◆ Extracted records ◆
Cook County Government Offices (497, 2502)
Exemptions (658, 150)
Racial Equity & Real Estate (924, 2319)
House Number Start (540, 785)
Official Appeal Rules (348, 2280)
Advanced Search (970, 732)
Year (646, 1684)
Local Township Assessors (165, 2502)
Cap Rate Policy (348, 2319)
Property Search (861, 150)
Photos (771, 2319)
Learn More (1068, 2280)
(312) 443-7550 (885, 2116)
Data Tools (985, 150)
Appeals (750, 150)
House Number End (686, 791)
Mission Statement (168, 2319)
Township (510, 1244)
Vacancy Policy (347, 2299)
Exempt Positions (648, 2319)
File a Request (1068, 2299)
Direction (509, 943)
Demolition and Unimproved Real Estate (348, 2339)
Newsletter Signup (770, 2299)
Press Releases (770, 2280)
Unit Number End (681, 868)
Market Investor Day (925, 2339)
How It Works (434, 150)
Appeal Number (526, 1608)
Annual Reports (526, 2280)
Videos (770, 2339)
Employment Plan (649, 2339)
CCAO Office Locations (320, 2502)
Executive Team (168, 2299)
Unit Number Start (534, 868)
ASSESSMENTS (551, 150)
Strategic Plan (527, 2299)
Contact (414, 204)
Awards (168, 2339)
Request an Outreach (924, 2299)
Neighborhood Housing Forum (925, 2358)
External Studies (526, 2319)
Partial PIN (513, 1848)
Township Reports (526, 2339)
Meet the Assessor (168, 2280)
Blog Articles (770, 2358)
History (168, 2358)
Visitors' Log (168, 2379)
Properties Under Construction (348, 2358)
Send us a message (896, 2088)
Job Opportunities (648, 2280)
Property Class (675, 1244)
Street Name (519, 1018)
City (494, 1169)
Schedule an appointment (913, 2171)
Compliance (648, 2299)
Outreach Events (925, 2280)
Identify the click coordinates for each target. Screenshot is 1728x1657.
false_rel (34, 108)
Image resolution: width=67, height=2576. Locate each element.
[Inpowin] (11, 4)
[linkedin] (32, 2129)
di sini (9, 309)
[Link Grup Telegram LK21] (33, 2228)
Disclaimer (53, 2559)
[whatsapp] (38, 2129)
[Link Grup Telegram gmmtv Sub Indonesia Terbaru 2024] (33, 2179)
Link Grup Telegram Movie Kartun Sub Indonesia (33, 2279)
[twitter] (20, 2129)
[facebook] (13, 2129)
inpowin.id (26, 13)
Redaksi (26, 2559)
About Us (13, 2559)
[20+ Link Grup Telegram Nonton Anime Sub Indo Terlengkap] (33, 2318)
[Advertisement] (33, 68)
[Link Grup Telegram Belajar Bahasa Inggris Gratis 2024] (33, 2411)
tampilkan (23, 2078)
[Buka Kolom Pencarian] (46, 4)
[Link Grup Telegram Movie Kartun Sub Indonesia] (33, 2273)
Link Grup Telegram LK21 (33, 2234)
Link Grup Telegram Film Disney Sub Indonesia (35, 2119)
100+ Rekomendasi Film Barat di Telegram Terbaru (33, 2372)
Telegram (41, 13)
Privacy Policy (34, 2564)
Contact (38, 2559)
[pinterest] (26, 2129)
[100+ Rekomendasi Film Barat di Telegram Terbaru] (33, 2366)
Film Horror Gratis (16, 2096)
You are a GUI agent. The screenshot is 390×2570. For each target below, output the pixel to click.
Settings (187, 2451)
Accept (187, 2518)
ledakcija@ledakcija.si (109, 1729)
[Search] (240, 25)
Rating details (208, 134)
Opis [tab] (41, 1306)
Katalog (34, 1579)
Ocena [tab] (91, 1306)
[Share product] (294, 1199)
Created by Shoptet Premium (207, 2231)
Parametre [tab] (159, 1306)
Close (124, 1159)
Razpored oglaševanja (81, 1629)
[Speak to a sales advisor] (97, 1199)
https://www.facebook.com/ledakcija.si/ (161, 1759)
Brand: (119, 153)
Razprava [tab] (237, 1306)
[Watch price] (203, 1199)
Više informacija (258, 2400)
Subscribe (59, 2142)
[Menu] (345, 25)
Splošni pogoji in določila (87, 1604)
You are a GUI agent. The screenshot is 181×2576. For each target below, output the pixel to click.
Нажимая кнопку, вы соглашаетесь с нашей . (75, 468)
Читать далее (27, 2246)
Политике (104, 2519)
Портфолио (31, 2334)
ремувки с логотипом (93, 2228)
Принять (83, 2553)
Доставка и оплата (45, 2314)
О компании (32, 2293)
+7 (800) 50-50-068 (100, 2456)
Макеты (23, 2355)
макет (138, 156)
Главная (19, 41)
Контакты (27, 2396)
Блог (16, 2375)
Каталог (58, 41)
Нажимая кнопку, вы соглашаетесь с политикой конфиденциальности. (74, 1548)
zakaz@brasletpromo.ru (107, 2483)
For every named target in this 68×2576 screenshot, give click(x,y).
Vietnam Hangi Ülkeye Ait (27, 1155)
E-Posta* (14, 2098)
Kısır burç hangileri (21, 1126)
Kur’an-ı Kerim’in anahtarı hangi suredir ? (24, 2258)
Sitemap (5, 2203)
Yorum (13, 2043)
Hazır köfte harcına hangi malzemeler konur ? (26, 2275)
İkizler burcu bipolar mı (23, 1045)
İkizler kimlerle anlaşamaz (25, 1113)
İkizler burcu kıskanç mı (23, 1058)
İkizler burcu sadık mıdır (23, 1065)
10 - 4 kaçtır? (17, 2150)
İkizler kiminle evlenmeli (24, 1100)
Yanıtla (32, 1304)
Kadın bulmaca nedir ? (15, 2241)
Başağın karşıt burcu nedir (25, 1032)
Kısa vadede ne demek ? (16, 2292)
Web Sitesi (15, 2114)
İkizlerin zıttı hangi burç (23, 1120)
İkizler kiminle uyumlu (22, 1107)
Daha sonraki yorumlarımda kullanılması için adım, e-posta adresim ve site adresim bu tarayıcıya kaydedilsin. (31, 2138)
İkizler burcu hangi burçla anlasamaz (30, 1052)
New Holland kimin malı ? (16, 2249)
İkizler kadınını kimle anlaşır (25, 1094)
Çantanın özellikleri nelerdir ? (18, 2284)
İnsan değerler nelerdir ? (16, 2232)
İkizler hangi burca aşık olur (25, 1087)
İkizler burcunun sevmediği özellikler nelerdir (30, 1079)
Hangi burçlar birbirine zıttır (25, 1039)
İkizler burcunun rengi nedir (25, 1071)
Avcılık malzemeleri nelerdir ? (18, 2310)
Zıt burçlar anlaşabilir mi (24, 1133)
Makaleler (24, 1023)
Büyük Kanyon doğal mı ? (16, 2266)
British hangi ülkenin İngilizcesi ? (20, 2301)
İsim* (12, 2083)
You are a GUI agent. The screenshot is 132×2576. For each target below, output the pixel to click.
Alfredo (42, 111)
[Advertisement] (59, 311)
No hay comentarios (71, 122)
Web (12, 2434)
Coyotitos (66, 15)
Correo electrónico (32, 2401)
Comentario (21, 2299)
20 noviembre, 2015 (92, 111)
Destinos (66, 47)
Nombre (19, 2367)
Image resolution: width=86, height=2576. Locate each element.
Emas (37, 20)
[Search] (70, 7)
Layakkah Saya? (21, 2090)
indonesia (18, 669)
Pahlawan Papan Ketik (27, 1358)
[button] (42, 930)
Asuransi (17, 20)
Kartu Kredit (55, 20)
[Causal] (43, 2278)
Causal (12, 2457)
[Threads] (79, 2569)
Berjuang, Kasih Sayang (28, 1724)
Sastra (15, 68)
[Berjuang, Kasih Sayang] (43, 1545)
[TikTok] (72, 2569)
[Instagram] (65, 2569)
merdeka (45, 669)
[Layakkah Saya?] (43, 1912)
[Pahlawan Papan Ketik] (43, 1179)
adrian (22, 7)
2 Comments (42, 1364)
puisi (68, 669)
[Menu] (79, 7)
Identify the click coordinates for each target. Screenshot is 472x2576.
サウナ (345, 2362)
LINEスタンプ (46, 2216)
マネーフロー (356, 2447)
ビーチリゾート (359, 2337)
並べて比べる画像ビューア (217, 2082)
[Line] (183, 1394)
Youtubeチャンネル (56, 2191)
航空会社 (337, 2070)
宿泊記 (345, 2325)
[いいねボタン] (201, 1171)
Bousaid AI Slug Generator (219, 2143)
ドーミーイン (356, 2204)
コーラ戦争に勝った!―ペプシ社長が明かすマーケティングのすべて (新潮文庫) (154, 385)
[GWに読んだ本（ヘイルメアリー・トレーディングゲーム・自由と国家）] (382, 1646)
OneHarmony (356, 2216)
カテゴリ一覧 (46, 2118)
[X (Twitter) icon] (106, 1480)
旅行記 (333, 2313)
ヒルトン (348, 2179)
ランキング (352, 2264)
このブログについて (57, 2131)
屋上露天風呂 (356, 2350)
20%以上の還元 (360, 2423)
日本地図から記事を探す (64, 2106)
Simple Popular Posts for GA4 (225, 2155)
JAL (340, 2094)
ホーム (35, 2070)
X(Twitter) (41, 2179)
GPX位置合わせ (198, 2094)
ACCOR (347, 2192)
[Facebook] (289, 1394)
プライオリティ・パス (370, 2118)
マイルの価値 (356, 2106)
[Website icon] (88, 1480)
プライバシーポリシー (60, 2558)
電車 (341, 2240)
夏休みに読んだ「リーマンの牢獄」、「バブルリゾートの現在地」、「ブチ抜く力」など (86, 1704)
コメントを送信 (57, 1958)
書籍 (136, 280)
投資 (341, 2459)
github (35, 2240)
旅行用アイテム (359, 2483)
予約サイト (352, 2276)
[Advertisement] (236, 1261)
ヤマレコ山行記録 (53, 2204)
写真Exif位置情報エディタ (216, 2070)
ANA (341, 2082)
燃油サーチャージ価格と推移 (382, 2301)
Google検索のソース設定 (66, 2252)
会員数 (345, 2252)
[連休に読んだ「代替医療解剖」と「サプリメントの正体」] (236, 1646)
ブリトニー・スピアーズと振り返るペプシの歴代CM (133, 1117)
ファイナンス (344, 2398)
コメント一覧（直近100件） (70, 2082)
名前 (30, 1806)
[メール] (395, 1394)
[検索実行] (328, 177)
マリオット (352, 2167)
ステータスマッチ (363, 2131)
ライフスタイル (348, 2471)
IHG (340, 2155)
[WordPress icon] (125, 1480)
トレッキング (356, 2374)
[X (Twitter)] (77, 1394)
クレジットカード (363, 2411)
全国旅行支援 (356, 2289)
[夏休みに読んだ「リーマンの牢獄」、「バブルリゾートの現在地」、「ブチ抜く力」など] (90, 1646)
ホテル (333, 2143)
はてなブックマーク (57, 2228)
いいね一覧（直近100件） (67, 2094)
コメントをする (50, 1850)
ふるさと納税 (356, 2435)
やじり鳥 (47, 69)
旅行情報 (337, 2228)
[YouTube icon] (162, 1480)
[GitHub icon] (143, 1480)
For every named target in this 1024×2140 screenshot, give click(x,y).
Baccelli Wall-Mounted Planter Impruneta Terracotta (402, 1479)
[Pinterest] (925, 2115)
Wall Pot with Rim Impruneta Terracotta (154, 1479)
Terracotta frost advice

◆ What you are asked to do ◆
Only lines containing "icon" belong in the answer; copy every such line from the records.

◆ Written answer ◆
[X (Twitter) icon] (106, 1480)
[Website icon] (88, 1480)
[WordPress icon] (125, 1480)
[YouTube icon] (162, 1480)
[GitHub icon] (143, 1480)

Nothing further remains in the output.